I’m doing a backup to see how big it is NOW – it will change.

We need to aggregate logs. For that – we’ll use th ELK stack. There’s a lot of things we need to do – I need to write this stuff down somewhere.

May I fire up a digitalocean droplet @burke to set up ELK (ElasticSearch, LogStash, Kibana) machine? A $5 machine should do for now.

r0bby · August 16, 2016, 2:00am

Okay – learned that the hard way – we ran out of disk space. We need to move the files off the server immediately. The size of the uncompressed sql dumps are too much. We don’t have much free space on that box.

burke · August 16, 2016, 5:26am

I agree we should try to avoid single points of failure for high availability; however, moving services from one VM to another doesn’t overcome the single point of failure. The recent interruption of IU services was caused by road construction cutting through a fiber line (not something that should be happening frequently).

XSEDE is being sunset anyway, so we’ll need to move. Jetstream has some potential:

IU continues to graciously donate resources for us (i.e., these are not free resources, they’re donated)
With Jetstream, we are given an allocation of resources (much like AMS or DO) and have full control to create our own networks, subnets, assignment of IP addresses, and spinning up VMs within that allocation.
Jetstream services are spread across campuses.
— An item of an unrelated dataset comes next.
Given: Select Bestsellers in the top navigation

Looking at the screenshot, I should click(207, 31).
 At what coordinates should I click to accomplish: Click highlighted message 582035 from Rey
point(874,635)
For example, our current allocation for testing is hosted in Austin. It’s likely with Jetstream, we will at least be able to spread our services across Indiana University and Austin sites if not additional sites.

That said, our fundraising efforts are aiming to support infrastructure as well as a sustainable future for OpenMRS development. So, there’s a good chance we’ll have more options going forward.
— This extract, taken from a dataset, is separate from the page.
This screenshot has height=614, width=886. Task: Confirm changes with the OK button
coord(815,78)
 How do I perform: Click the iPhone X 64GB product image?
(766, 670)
LOL. Been there. That’s why I always run sudo df -h before creating new backups.

How big is the disk and how much space is available? Are there old copies or backups taking up space? Have you run sudo du -sh * to see where the space is being used?
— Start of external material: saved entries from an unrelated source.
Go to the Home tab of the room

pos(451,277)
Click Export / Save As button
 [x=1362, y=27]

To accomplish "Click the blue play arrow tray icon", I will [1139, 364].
pascal · August 16, 2016, 7:00am

Did you figure out how big the data directory is?

BTW, thanks for doing all this investigation!

r0bby · August 16, 2016, 7:01am

confluence’s data directory is 5 GB – I suspect that the bzball will be around 3 GB. We do not have that much disk space on that machine right now.

r0bby · August 16, 2016, 7:08am

This is good. OpenLDAP is a pain in the butt with docker and our current configuration method.

We definitely could use more servers. First things first – let’s try to spin up a docker ELK stack container – @darius’ PM tool will have to wait (sorry!)

Is there any way to get some kind of an idea how much money we have to play with right now?

chagara · September 13, 2016, 12:42am

We should do this right ASAP. @r0bby do you still want to do this or you want one of us to do it ?

@burke how do we get involved or help into getting the jetstream resources?